■ **Ketentuan Soal**: Salin kata demi kata bagian teks kutipan tentang layanan streaming musik, mulai dari "Melihat bertumbuhnya layanan-layanan" dan berakhir pada "industri musik Indonesia?".

═════ Teks Kutipan ═════

Melihat bertumbuhnya layanan-layanan streaming musik di Indonesia banyak yang penasaran akankah layanan tersebut dapat mendobrak market yang dibilang masih sangat tertinggal ini. Apalagi setelah kehadiran MixRadio yang tampil sebagai layanan berbasis streaming di Indonesia sejak Oktober 2013 diikuti dengan agresifnya layanan global lain seperti Deezer dan Rdio menimbulkan pertanyaan apakah streaming bisa menjadi masa depan buat industri musik Indonesia?
Problematika Industri Musik Asia
Minggu lalu di acara tahunan konfrensi Music Matters di Singapura, ada satu panel yang mempertemukan layanan-layanan musik yang beroperasi di Asia. Ada Deezer yang diwakili oleh Mathieu Molinero yang adalah Head of New Markets, Rdio yang langsung diwakili oleh CEO nya Anthony Bay, perwakilan dari firma hukum John McLellan dari Haldanes, lalu MixRadio yang diwakili oleh Jamie Robertson yang merupakan Director Entertainment Microsoft di APAC, Google Music/YouTube yang diwakili oleh Ruuben van den Heuvel, Head of Music Partnerships Google, dan Guvera diwakili oleh Pontus Sonnerstedt.

═════ Isi Data ═════

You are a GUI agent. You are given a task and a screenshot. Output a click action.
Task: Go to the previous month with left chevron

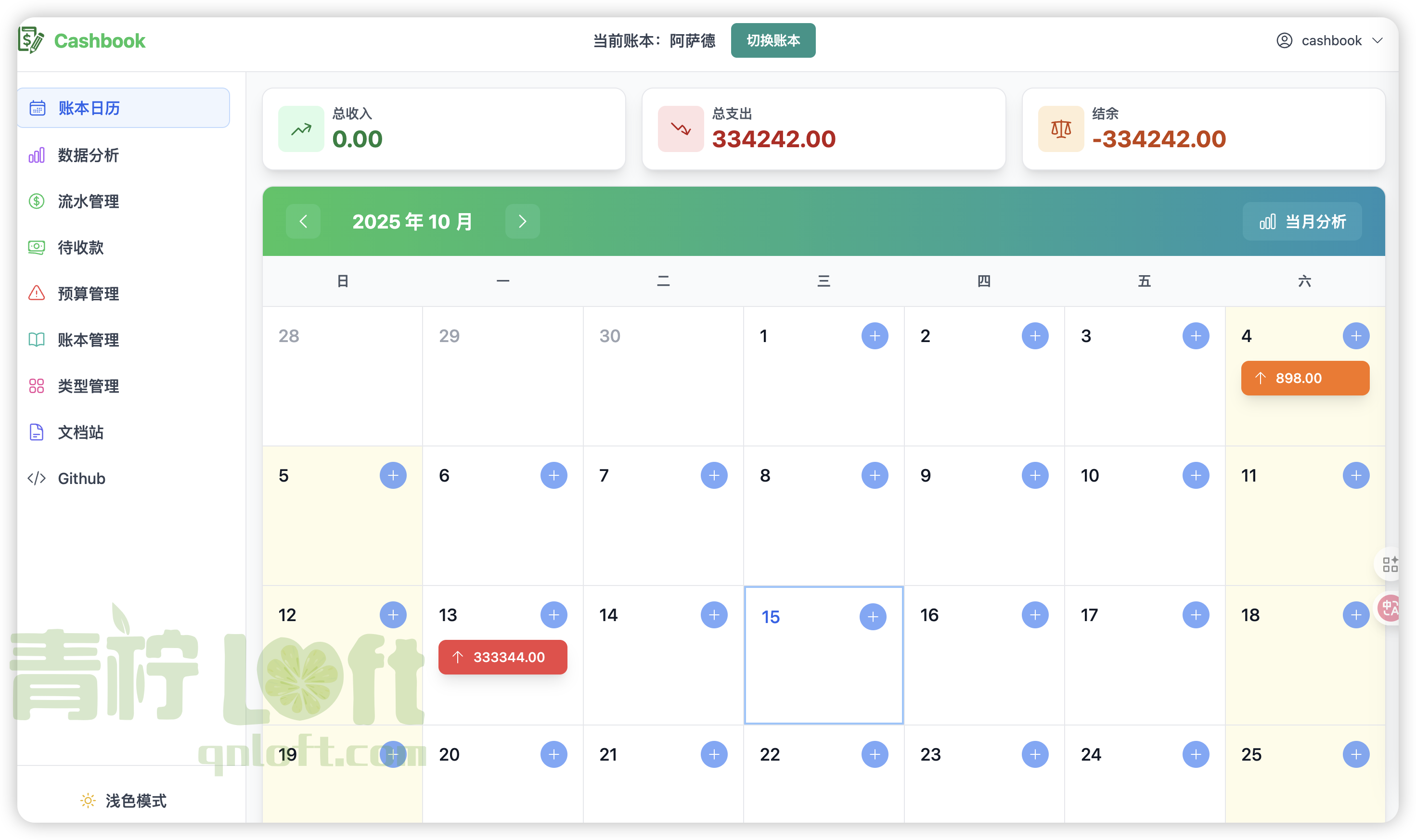point(304,221)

═════

■ **Hasil**:
Melihat bertumbuhnya layanan-layanan streaming musik di Indonesia banyak yang penasaran akankah layanan tersebut dapat mendobrak market yang dibilang masih sangat tertinggal ini. Apalagi setelah kehadiran MixRadio yang tampil sebagai layanan berbasis streaming di Indonesia sejak Oktober 2013 diikuti dengan agresifnya layanan global lain seperti Deezer dan Rdio menimbulkan pertanyaan apakah streaming bisa menjadi masa depan buat industri musik Indonesia?